Krill oil is made from krill. It contains Omega-3 fatty acids, a class of compounds reported to aid in lowering both cholesterol and blood pressure when used as a dietary supplement. A clinical study conducted at University of Montreal concluded that Neptune Krill Oil (NKO) can significantly reduce dysmenorrhea and the emotional symptoms of premenstrual syndrome. Krill oil contains potent antioxidants that protect the oil causing it to be relatively stable. Since NKO is an unrefined product it has more toxic residues in it than purified fish oils. The fishery for Antarctic Krill is relatively new. Little is known about the effect that the fishery poses to natural krill predators such as the Adelie Penguin and several baleen whales. This oil, like fish oil, contains both of the omega-3 fats eicosapentanoic acid (EPA) and docosahexanoic acid (DHA), but hooked together in a different form. In fish oil these omega-3 fatty acids are found in the triglyceride form whereas in the oil they are hooked up in a double chain phospholipid structure. (The fats in our own cell walls are in the phospholipid form.) Attached to the EPA leg of the phospholipid is a molecule of astaxanthin, an extremely potent anti-oxidant.
Krill are shrimp-like crustaceans that are approximately 1 to 6 centimeters long. Krill live is the ocean, where they feed mainly on phytoplankton. They're near the bottom of the food chain and are eaten by whales, seals, penguins, squid and fish. Commercial fishing of krill occurs primarily in the Southern Ocean and the northern Pacific Ocean along the coasts of Canada and Japan. Krill that are caught are used for aquaculture and aquarium feeds, sport fishing bait or they are eaten as food. In Japan, krill that's caught for food is called okiami. A study in the Journal of the American College of Nutrition examined this type of fish oil (300 mg daily) compared to a placebo and found that krill oil was effective at reducing arthritis symptoms and inflammation. Preliminary research suggests this kind of fish oil may help reduce symptoms of premenstrual syndrome (PMS), however, more research is needed. People with allergies to seafood shouldn't use this oil. People with bleeding disorders shouldn't use krill oil unless under the supervision of a qualified health professional.
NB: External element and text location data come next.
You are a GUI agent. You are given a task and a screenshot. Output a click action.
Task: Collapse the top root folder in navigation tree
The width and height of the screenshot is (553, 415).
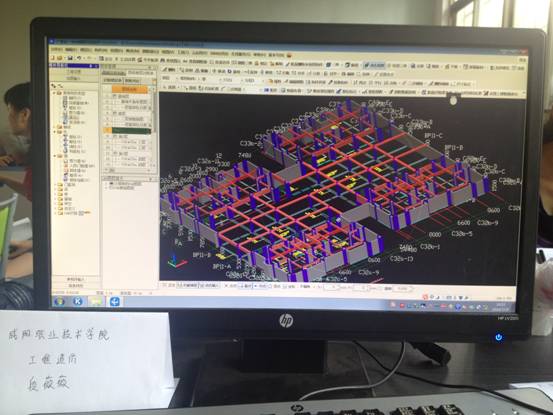coord(55,93)
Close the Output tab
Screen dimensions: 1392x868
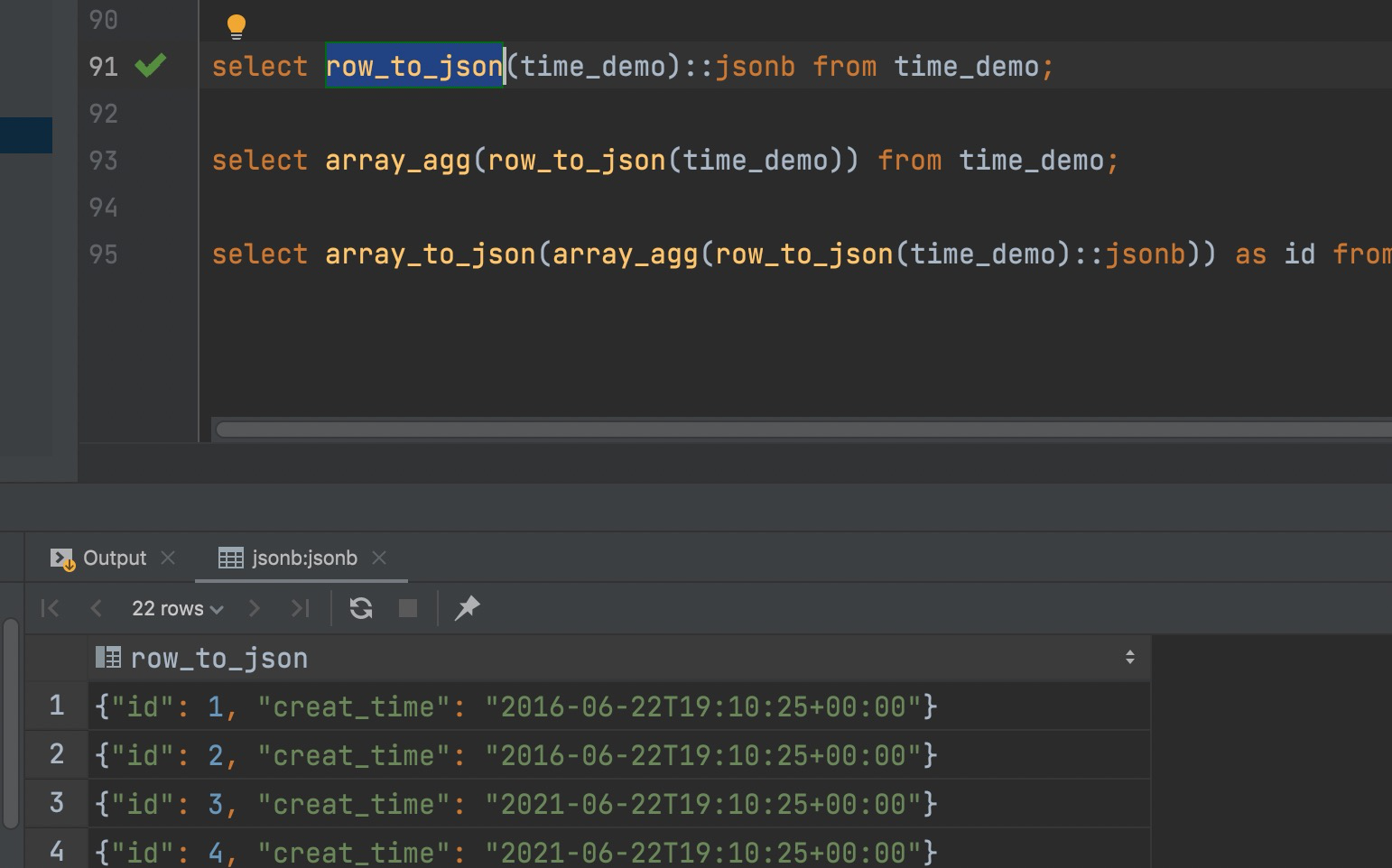[168, 558]
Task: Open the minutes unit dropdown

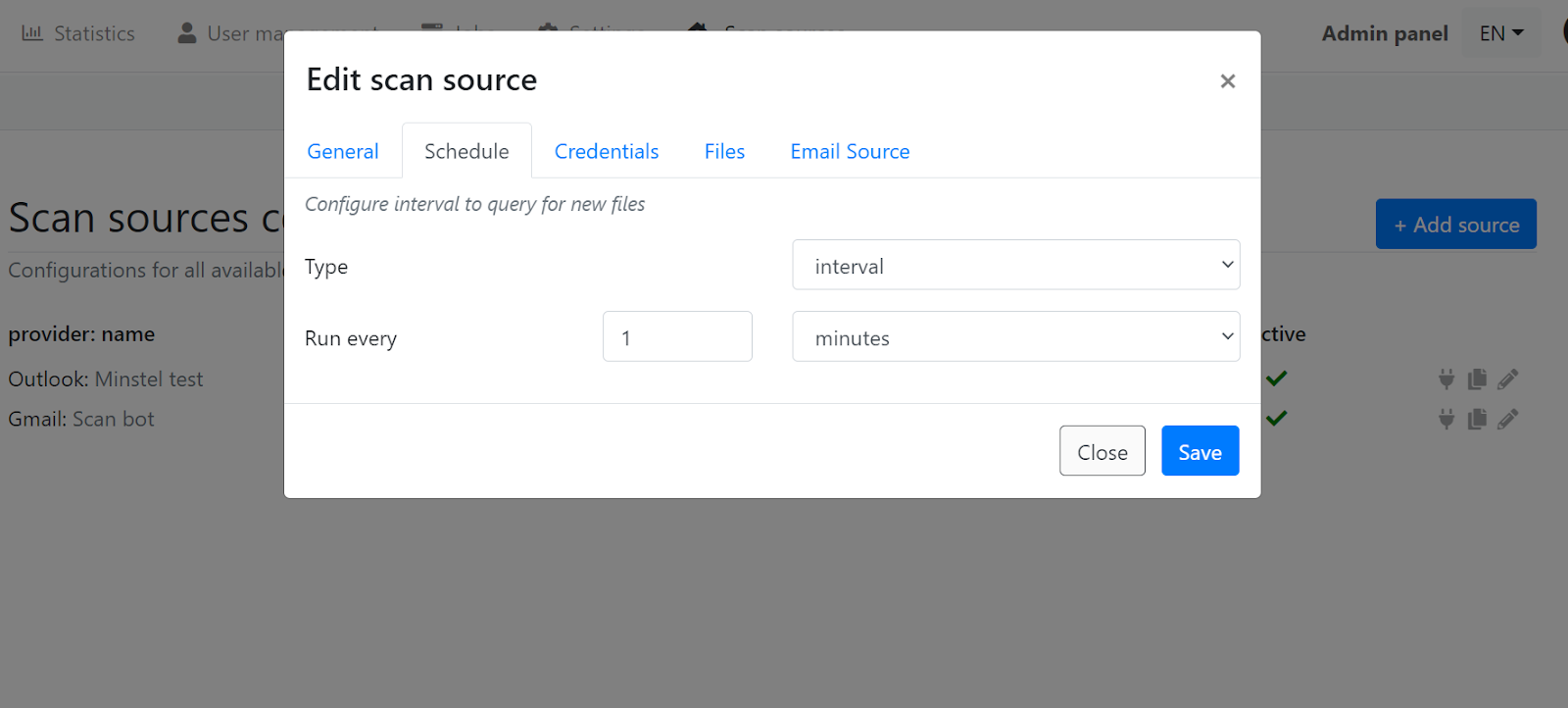Action: coord(1016,336)
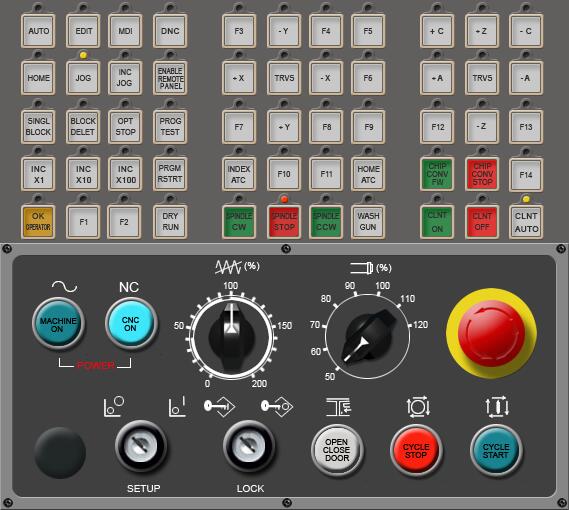The image size is (569, 510).
Task: Click the CNC ON power button
Action: 131,324
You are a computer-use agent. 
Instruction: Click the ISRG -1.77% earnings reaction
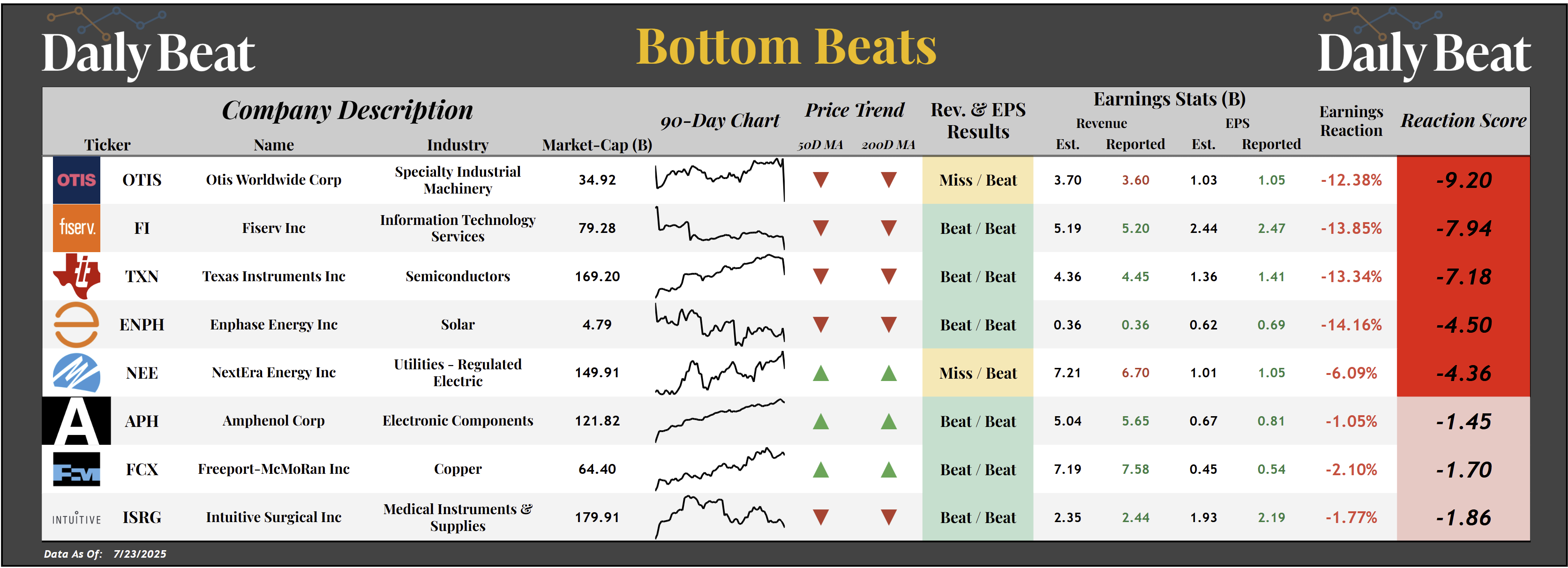(1350, 518)
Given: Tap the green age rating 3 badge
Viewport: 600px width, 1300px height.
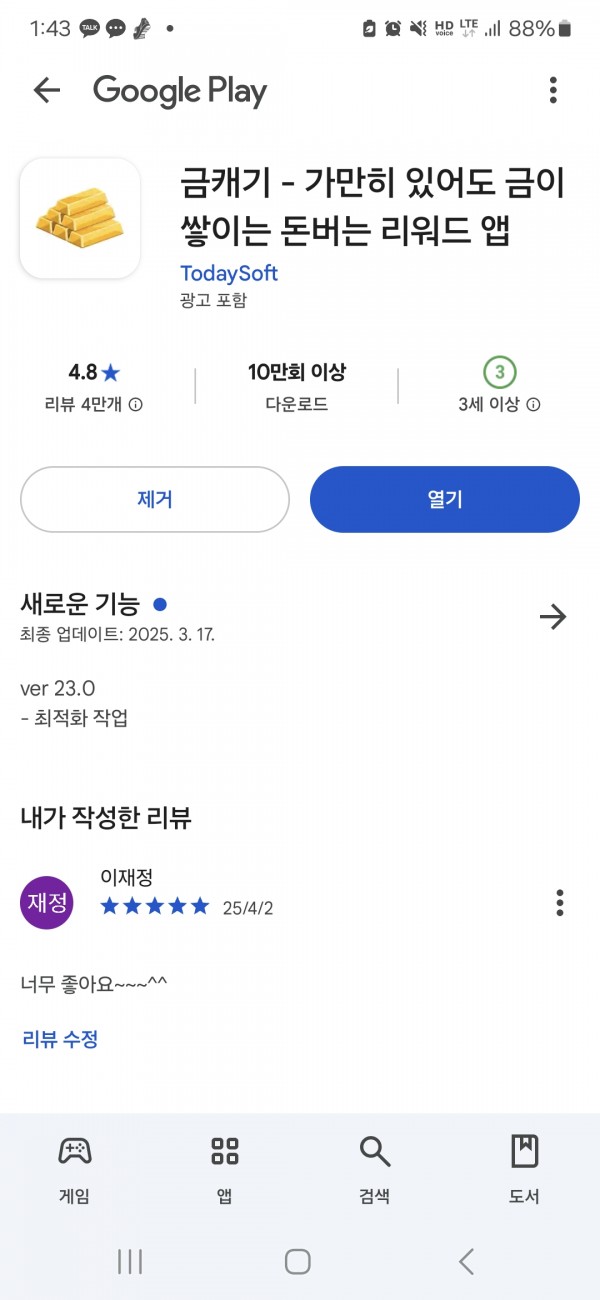Looking at the screenshot, I should (499, 373).
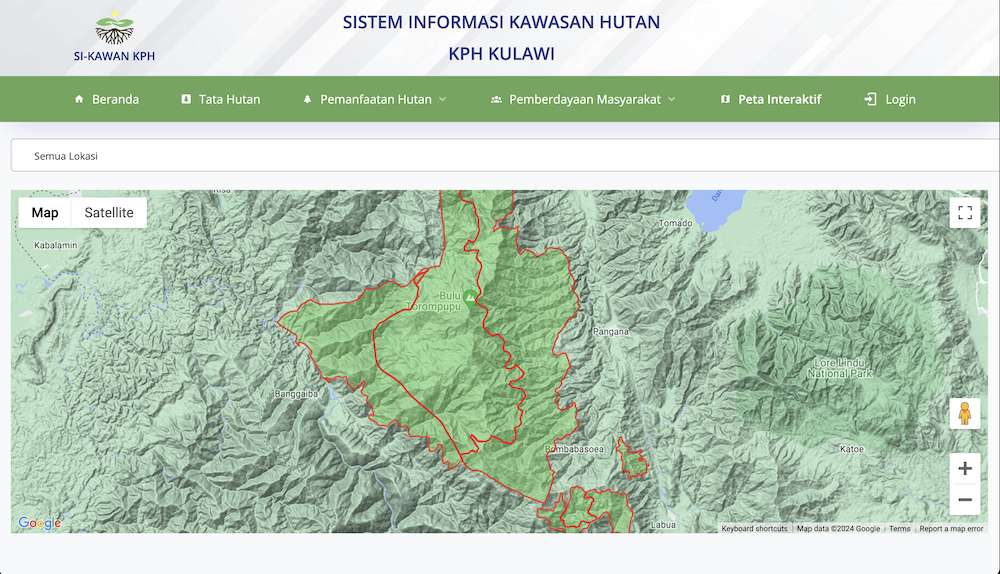Image resolution: width=1000 pixels, height=574 pixels.
Task: Switch map to Satellite view
Action: [109, 212]
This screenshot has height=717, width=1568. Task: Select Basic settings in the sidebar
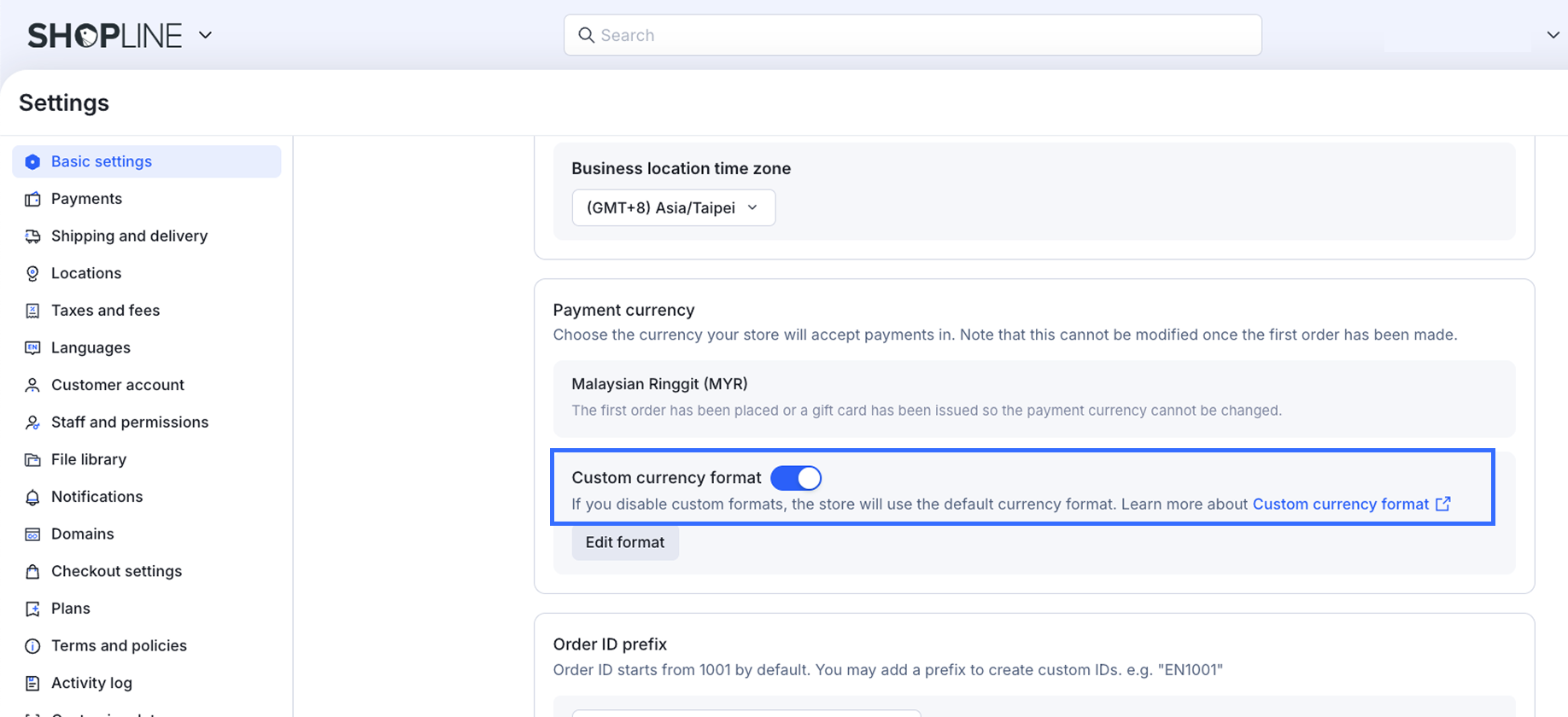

Krill oil, the oil that's found naturally in krill, is extracted and sold as a nutritional supplement. Krill Oil is sold in some health food stores and online in capsule form. Krill oil contains omega-3 fatty acids, which is the main reason it's becoming popular as a nutritional supplement. Another reason krill oil is becoming popular is because it contains an antioxidant called astaxanthin. The algae that krill eat produces the bright red pigment astaxanthin that gives krill and other crustaceans such as lobster and shrimp their reddish-pink color. Antioxidants protect our body cells from damage from free radicals, unstable substances that are thought to contribute to certain chronic diseases. Unlike many other antioxidants, astaxanthin crosses the blood-brain barrier, where it could theoretically protect the eye, brain and central nervous system from free radical damage.